Aydogan Ozcan, a professor of electrical engineering and bioengineering at the UCLA Henry Samueli School of Engineering and Applied Science led a team that developed the lightweight device.

‘This cellphone-based imaging platform could be used for specific and sensitive detection of sub-wavelength objects, including bacteria and viruses and therefore could enable the practice of nanotechnology and biomedical testing in field settings and even in remote and resource-limited environments,’ Ozcan said in a statement. ‘These results also constitute the first time that single nanoparticles and viruses have been detected using a cellphone-based, field-portable imaging system.’

The research is published in the American Chemical Society’s journal ACS Nano.

Capturing clear images of objects such as a single virus or a nanoparticle is difficult because the optical signal strength and contrast are very low for objects that are smaller than the wavelength of light.

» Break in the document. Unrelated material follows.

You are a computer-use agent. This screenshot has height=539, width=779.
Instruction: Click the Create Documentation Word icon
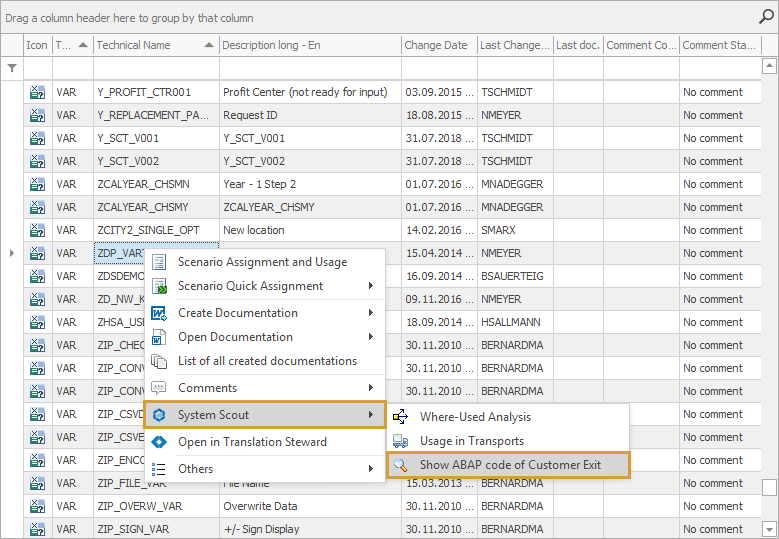[x=159, y=313]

In the ACS Nano paper, Ozcan details a fluorescent microscope device fabricated by a 3D printer that contains a colour filter, an external lens and a laser diode. The diode illuminates fluid or solid samples at an angle of roughly 75 degrees. This oblique illumination avoids detection of scattered light that would otherwise interfere with the intended fluorescent image.

Using this device, which attaches directly to the camera module on a smartphone, Ozcan’s team was able to detect single human cytomegalovirus (HCMV) particles.

HCMV is a common virus that can cause birth defects such as deafness and brain damage and can hasten the death of adults who have received organ implants, who are infected with the HIV virus or whose immune systems otherwise have been weakened. A single HCMV particle measures about 150nm to 300nm.

In a separate experiment, Ozcan’s team also detected nanoparticles — specially marked fluorescent beads made of polystyrene — as small as 90nm 100nm.

To verify these results, researchers in Ozcan’s lab used other imaging devices, including a scanning electron microscope and a photon-counting confocal microscope. These experiments confirmed the findings made using the new cellphone-based imaging device.